Santiago de Chile, Chile.
Como dirán mis compañeres: el ‘tiempo pandémico’ es un tiempo de ‘malentendidos’, dónde los mecanismos, las técnicas, los instrumentos de la institución, el ‘mandato de continuidad’ y el tiempo de burocratización, choca permanentemente con otros registros del tiempo escolar. Parafraseando a mi compañera Karina, lo más complicado del malentendido es esa ‘suerte de borramiento del trauma de la suspensión pandémica… de las huellas y registros que dejó la pandemia y el virus en la educación y que no pueden ser verificados con los procedimientos tradicionales.

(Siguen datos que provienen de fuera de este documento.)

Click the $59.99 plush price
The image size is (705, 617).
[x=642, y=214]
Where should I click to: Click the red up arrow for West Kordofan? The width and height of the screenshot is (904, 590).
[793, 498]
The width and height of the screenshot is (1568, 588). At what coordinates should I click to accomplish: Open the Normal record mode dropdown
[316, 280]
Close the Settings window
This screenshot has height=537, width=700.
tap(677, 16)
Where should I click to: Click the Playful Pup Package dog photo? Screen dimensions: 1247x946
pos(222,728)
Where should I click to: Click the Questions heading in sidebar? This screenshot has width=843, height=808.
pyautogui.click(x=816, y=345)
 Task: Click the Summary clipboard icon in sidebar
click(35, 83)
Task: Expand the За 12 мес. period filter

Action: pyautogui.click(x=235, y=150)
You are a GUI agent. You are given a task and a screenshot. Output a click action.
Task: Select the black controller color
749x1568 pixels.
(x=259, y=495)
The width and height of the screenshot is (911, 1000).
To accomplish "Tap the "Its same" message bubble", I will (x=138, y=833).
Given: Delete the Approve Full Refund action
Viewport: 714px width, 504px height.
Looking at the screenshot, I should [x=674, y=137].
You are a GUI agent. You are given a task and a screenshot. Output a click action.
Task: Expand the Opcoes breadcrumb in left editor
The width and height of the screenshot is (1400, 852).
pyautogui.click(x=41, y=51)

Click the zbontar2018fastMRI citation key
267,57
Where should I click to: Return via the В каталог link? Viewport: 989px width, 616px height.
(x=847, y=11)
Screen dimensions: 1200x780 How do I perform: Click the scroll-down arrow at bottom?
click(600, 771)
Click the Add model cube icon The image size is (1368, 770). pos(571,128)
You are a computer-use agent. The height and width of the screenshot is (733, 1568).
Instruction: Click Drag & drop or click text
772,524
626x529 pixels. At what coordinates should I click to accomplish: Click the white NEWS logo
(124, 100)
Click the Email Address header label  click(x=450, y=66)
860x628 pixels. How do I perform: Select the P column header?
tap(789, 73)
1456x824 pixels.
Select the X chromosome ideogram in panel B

El malentendido es esa suerte de incongruencia entre el tiempo de la continuidad escolar y la automatización con esas otras pluritemporalidades que hacen escuela. Pasajes temporales, modos de habitar y surfear la coexistencia entre distintas ritmicidades, donde las argucias del ‘docenteo’ maniobran otros relatos, procedimientos y técnicas con las que poder historizar, hablar, dejar huella y registro de la suspensión pandémica, de la interrupción de la continuidad escolar.